:: SELECTED TEXT ::

/---

In Hungary, state functionaries began their research during the Stalinist period, when employees in the Hungarian Ministry of Internal Commerce had quietly surveyed the preferences of consumers, asking questions about specific goods whose quality they hoped to improve. East Germany’s Communists studied consumption from within the Ministry of Trade and Supply, but also created an Institute for the Study of Demand in 1961, renamed the Institute for the Study of the Market in 1966.

Beginning in the late 1950s, state planners throughout the bloc conceived of their populations as “shoppers,” and small specialty stores gave way to supermarkets and department stores, with expanded assortments of “nonessential” goods, not only responding to, but in a sense, provoking demand. In 1963 the Luxus department store opened in downtown Budapest. It sold goods of exceptional quality, beautifully presented—often at exorbitant prices. After years of privation, window shopping was again an urban experience, and East Europeans began to differentiate products by quality, reflecting the “growing importance of consumer choice in constituting one’s social identity.” The state provided abundant information on how and what to consume, through advertising as well as advice magazines, whether the topic was home decoration, fashion, cooking, or cars. By 1973, advertising represented 3 percent of national expenditure.

Thanks to the reorientation toward consumerism, socialist industries produced wealth that transformed people’s lives. The number of Czechoslovaks with automobiles rose from 19 percent in 1970 to 47 percent in 1985; with refrigerators, from 70.1 percent in 1970 to 96.7 percent in 1985; with color TVs, from 0.8 percent in 1976 to 26.8 percent in 1985.22 In Hungary, the trend was similar: television subscriptions went up twenty-fold from 1956 to 1962, car ownership multiplied by eleven times from 1960 to 1970; and from 1960 to 1980, the number of apartments went up by 50 percent. In the 1960s, Hungary’s population as a whole “enjoyed abundant, nutritious meals for the first time in history.” The rising affluence was reflected in ever higher salaries, which in turn stimulated increasing consumption. The Hungarian government boosted incomes by 20 percent after the 1956 revolution, and then 3–4 percent every year until the late 1970s. In Poland, wages increased by 41 percent between 1971 and 1975; in Czechoslovakia, they went up by almost 20 percent.

\---

:: REQUIREMENT ::
Resume the passage on consumerism in socialist Eastern Europe, starting after its last sentence.

:: DATA EXCERPTS ::
/---

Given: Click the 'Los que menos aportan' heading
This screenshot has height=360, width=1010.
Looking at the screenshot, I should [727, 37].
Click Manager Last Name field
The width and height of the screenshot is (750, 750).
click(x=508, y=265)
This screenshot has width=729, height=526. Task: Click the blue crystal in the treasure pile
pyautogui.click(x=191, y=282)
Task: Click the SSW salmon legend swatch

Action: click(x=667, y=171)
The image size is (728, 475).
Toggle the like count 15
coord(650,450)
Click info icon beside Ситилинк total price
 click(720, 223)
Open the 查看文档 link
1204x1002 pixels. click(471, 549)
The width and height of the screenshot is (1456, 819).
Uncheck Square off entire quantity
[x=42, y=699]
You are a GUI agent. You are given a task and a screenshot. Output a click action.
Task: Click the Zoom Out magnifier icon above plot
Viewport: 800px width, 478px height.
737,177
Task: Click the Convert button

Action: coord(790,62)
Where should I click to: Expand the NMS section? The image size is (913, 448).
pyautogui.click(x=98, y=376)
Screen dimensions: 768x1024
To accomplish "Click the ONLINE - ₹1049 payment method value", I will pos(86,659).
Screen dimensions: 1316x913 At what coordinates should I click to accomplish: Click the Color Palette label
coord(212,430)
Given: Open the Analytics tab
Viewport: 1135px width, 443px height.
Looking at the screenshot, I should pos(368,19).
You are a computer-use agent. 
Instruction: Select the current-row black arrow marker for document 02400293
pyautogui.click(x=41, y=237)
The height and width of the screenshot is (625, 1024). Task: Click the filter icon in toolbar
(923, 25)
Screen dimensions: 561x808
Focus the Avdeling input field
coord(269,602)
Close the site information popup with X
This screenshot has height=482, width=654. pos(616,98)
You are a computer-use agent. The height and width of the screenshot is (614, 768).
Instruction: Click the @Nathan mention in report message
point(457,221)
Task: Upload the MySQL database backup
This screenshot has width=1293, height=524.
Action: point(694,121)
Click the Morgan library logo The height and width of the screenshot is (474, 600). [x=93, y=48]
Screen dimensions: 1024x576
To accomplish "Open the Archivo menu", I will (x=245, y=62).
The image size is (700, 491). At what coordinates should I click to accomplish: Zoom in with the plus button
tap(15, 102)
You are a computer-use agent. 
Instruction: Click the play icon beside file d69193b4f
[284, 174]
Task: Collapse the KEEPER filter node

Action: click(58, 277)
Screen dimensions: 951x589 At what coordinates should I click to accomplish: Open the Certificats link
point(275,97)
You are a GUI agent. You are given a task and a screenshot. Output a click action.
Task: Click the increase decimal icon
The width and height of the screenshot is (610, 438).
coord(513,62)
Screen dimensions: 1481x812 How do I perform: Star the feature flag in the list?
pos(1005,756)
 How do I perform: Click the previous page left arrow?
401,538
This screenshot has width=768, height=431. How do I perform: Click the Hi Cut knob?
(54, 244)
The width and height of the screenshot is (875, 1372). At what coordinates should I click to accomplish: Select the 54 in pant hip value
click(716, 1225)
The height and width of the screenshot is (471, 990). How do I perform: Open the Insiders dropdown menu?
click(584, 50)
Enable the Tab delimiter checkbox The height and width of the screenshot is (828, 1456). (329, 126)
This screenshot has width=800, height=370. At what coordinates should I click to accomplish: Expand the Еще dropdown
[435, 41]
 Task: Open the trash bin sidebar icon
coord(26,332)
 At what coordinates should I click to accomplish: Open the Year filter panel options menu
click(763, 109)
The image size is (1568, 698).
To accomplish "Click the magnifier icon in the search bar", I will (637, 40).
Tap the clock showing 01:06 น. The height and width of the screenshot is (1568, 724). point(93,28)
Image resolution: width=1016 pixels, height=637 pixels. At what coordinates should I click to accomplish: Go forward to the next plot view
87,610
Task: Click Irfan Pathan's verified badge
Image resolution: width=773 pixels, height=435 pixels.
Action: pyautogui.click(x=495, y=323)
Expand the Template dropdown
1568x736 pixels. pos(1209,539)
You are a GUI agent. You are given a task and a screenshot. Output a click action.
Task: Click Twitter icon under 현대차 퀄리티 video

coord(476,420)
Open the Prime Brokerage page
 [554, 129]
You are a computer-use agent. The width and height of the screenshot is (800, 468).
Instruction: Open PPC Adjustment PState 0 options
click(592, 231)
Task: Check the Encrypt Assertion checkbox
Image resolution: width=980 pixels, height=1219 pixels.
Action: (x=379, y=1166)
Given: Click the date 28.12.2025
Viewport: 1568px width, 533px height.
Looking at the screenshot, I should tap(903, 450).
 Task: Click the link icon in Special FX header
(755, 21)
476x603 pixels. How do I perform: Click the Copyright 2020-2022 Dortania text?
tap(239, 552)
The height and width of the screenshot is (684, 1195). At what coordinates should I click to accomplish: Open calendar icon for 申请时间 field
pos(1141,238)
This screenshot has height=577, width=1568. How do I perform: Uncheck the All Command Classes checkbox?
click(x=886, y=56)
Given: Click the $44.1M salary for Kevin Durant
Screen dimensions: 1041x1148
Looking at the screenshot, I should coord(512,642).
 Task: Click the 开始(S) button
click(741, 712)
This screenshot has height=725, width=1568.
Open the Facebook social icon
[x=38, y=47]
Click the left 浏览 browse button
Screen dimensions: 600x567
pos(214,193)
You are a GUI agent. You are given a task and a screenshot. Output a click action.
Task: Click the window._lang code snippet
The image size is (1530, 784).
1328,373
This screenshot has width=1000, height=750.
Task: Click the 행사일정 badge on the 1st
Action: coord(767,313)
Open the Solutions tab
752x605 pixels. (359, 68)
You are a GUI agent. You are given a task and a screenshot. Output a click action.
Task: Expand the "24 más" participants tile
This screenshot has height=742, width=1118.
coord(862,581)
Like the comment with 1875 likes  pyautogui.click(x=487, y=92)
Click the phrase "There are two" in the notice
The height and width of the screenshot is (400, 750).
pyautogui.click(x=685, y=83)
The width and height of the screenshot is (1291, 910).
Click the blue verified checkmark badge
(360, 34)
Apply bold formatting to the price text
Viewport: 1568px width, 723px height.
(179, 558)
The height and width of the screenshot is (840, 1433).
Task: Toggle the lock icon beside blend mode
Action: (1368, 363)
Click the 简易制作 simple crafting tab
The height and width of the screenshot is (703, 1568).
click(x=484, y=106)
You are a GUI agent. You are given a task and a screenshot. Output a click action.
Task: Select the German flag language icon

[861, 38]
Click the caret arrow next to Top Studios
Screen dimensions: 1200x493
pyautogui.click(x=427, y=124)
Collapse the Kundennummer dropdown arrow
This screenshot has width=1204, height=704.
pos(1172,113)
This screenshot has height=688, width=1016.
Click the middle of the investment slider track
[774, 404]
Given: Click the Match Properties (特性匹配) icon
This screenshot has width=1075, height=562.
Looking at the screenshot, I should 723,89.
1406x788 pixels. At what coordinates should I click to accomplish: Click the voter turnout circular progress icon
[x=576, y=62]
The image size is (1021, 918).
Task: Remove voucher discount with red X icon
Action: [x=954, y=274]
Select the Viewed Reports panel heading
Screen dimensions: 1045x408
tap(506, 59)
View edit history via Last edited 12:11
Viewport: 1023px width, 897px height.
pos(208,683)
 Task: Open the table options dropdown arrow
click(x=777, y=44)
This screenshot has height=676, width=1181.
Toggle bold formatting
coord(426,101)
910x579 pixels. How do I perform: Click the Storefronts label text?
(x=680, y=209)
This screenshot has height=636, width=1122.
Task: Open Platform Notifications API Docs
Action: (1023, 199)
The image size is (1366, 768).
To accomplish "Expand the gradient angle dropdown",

\---

:: REPLY TO THE TASK ::
Excepting some highly rewarded experts and a few “shock workers” held up as models, Stalinism had aimed at reducing everyone to a common standard. That time of “distortion” was over, but what would follow was not clear. People were rewarded not according to need (though basic needs were guaranteed) but according to the value of what they contributed. But how would a socialist state measure value? Under capitalism, physicians might earn twenty times as much as unskilled laborers; how much higher should their salaries be under socialism? If physicians’ salaries were too low, students might not endure the years of tedium and hard work required for a medical degree. But if the income the state plan budgeted for white collar workers was high, they might come to seem a leading class in a society where class distinctions were supposedly fading.

Ultimately, the regimes in question opted against significant differentials in income. The Gini coefficients (statistical measures of social inequality) of state socialist societies were the lowest on earth (the Czechoslovak figure was the lowest measured anywhere). The cream of the intelligentsia and members of the upper party bureaucracy had privileged access to goods and services, but, as we shall see in greater detail, this was modest in comparison with the advantages in consumption enjoyed by Western elites. In the 1980s, physicians and engineers in the Soviet Bloc had salaries not much higher than those of skilled workers, and sometimes lower. Still, gradations emerged, more strongly in Poland with its widespread unofficial or “gray” economy. The power of society to produce and reproduce differentiations by status—if not class—was something the regime did not fully control.